Editor’s Note: The following article was written by Steve Adler, associate editor of Ag Alert.
Already struggling with short water supplies in 2013, farmers on the west side of the San Joaquin Valley have been warned that next year could be worse.
That's the assessment of Tom Birmingham, general manager of the Fresno-based Westlands Water District, which buys water from the federal Central Valley Project. Growers this year are receiving a 20 percent allocation and, unless there is a very wet winter ahead, Birmingham said the initial CVP allocation next spring could be zero.
"It is projected that the combined storage in San Luis Reservoir will hit a record low at the end of August, lower than 1977, the driest year on record in California," he said.
Birmingham said the current projections for end-of-year storage for all CVP reservoirs are that storage will be well below average and as a consequence there will be very little water carried over from this water year into the next water year.
"It is for that reason and the potential restrictions on the operation of delta pumping plants that we are projecting that absent a wet December and a wet January, it is probable that the initial allocation for water users in Westlands will be zero," he said.
To cope with this year's reduced water deliveries, farmers have had to make hard decisions on how to utilize the water they have. Those who grow both annual crops and permanent crops have often fallowed the open land to use their allocation to keep the trees and vines alive. Others are pumping groundwater to supplement, and still others are buying water wherever they can find it and paying record high prices.
Farmer Dan Errotabere of Riverdale said he is paying three times the CVP contract price for supplemental water and even so, it is difficult to obtain water.

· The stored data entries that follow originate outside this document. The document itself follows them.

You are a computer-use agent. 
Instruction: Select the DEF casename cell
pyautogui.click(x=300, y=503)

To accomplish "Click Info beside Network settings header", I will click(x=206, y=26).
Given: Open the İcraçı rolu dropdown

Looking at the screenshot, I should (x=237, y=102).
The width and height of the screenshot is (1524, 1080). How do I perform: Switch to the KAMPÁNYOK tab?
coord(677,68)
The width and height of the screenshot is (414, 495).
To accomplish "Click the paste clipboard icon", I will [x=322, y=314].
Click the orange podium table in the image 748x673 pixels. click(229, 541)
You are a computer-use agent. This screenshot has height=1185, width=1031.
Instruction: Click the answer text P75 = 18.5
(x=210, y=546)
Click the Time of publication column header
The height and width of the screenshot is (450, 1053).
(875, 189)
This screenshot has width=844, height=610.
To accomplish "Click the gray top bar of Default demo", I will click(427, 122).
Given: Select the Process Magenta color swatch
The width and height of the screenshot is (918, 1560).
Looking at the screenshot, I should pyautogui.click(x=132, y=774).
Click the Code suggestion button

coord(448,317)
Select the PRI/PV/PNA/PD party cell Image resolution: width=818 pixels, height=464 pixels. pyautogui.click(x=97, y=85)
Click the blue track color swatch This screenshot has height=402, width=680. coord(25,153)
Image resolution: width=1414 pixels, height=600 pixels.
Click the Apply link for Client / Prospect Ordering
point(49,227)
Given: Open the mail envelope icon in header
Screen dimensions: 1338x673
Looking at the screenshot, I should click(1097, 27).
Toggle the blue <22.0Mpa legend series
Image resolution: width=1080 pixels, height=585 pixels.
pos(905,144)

"Because of the 20 percent allocation, we have had to fallow about 600 acres and if we get a zero allocation in 2014, we will have to fallow a lot more acres than that. We will just be focusing on our permanent crops and forget about the row crops. We have been relying more and more on groundwater and that has been dropping too," he said. "This is one of the worst scenarios I have ever seen. For some of the farmers who have a large part of their operation in permanent crops, some of them are going to run out of water this month."
Farmer Shawn Coburn of Firebaugh is in a similar situation. He said he planted no row crops this year and is pumping groundwater to keep his almonds and winegrapes alive.